Aim of the task:
Only the lines from the one bearing "The image size is (675, 1200)." through the end of the entries should be output, exactly as they stand, and pictures should be skipped.

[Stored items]
::::::::::
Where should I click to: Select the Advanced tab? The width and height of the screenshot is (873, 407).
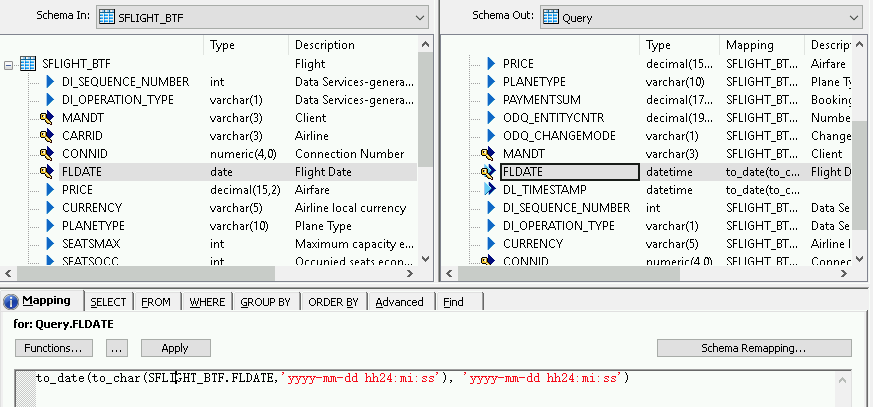[399, 302]
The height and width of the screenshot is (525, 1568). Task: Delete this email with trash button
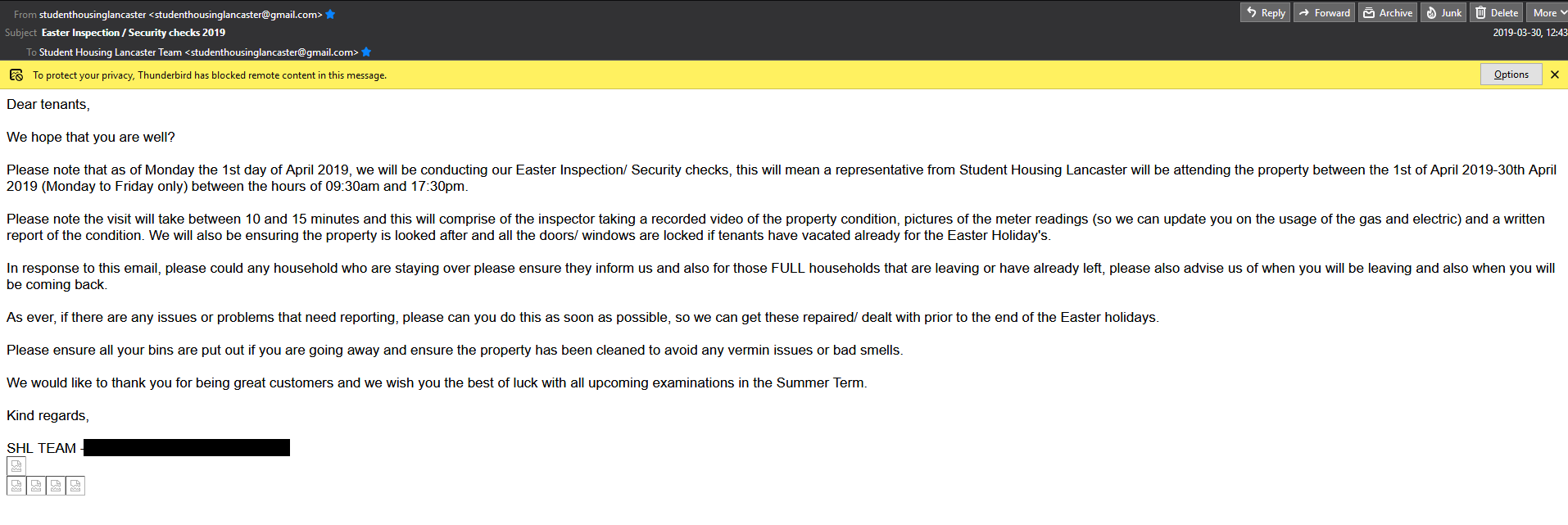[1497, 13]
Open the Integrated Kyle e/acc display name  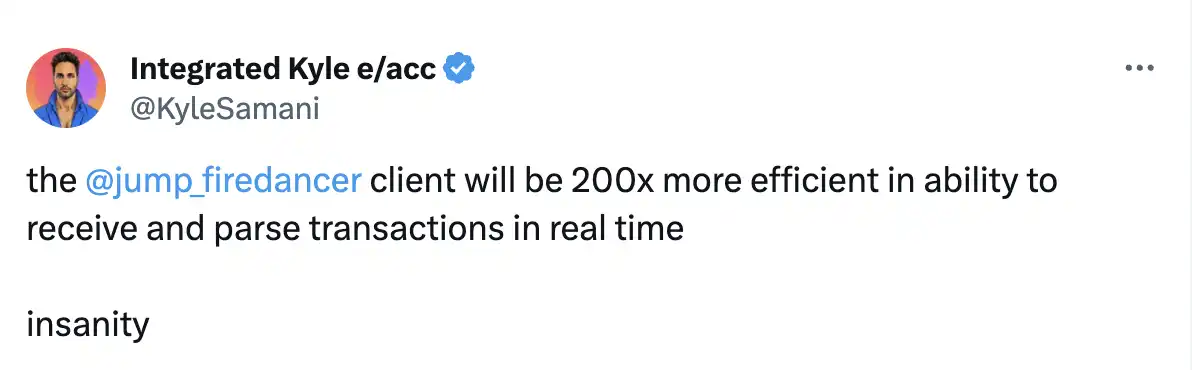[x=284, y=69]
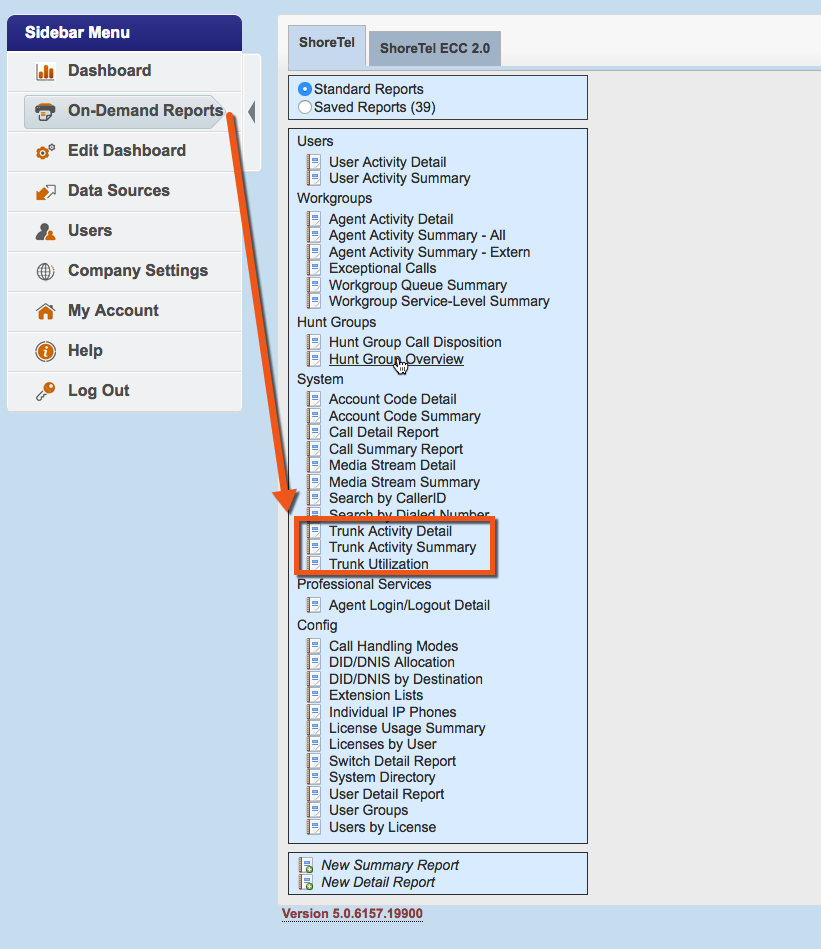The width and height of the screenshot is (821, 949).
Task: Open On-Demand Reports in sidebar menu
Action: pos(145,111)
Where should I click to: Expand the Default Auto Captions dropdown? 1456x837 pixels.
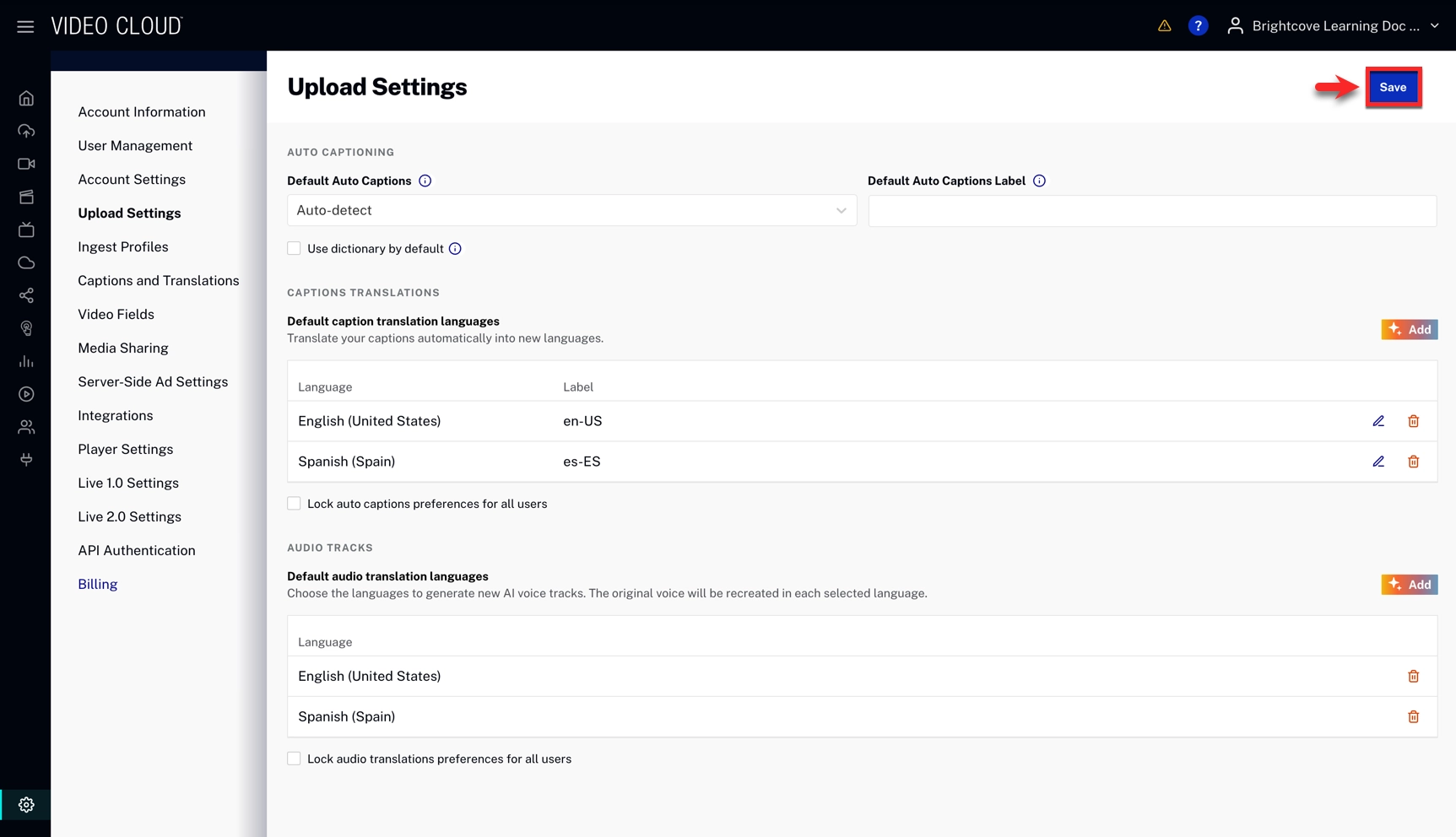[x=571, y=210]
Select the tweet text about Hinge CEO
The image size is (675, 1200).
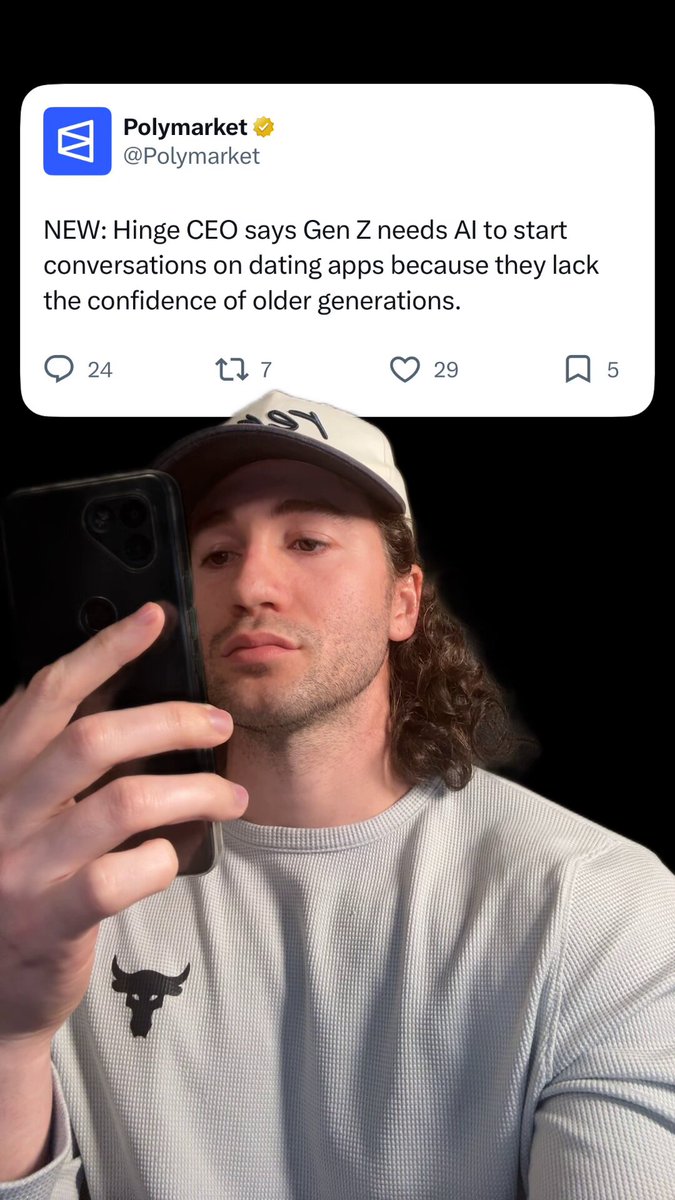(321, 265)
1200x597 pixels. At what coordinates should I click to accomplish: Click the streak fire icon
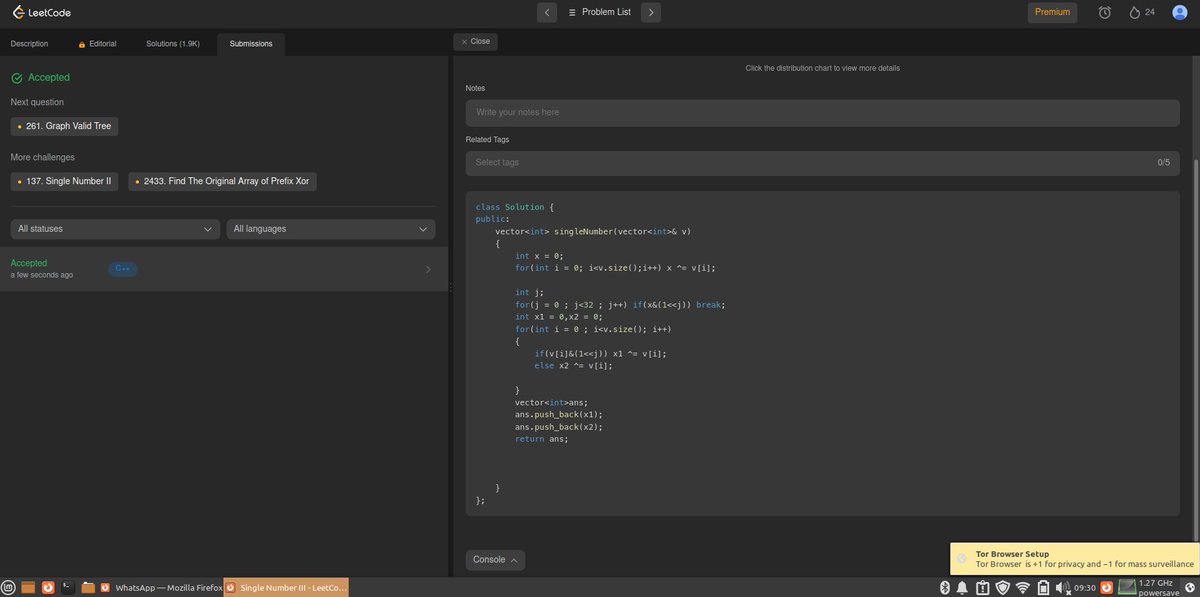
::::::::::
Written solution:
The image size is (675, 1200).
(321, 265)
1200x597 pixels. At what coordinates should I click to accomplish: Click the streak fire icon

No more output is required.